Friday, April 3, 2009

what is this?

it never stops does it? as soon as one thing is good, another thing is destroyed. no panic attacks. no nightmares. i'm so happy. then you decide to have a little "talk" with me. you yelled more than anything.

i get it. i lose my temper sometimes. i get an attitude. but i control it to the best of my ability. i'm trying here. really. when it seems like you do things just to set me off. i try to do nice things for you and all i get in return is criticism instead of a thank you. thats obviously gonna make me a little upset. and yeah, i get a little frustrated when you ask me to do something for you when i'm busy with homework.

"things are going back to the way they used to be.."
"you know what? they are. and its all because of you."
"..can i please go back upstairs?"
"no. sit down. i need to talk to you."
"i don't want to sit down. i want to stand right here."
"i don't give a fuck what you want. sit down."

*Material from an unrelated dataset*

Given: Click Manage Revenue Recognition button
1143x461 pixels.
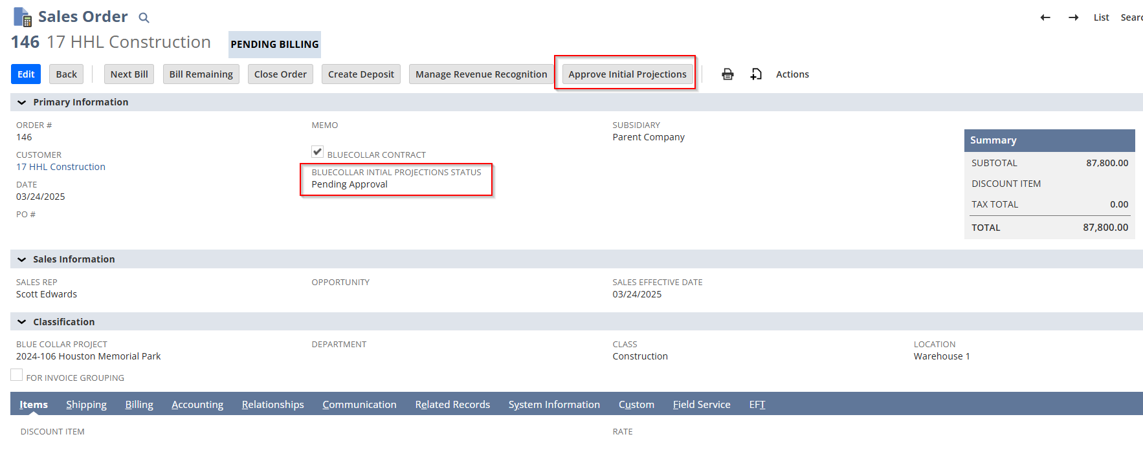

see? when you treat me like this and don't let me speak, i'm definitely gonna get angry. i'm not gonna let you treat me like this after months of therapy teaching us how to communicate. there are other ways of expressing your needs. just tell me to calm down. don't tell me that all of your problems are my fault. like, seriously? that really helps me right now. its like you want things like the summer again. well, i don't. thats when i felt weakest. so stop. please.

i feel weak. i feel vulnerable. i feel abandoned.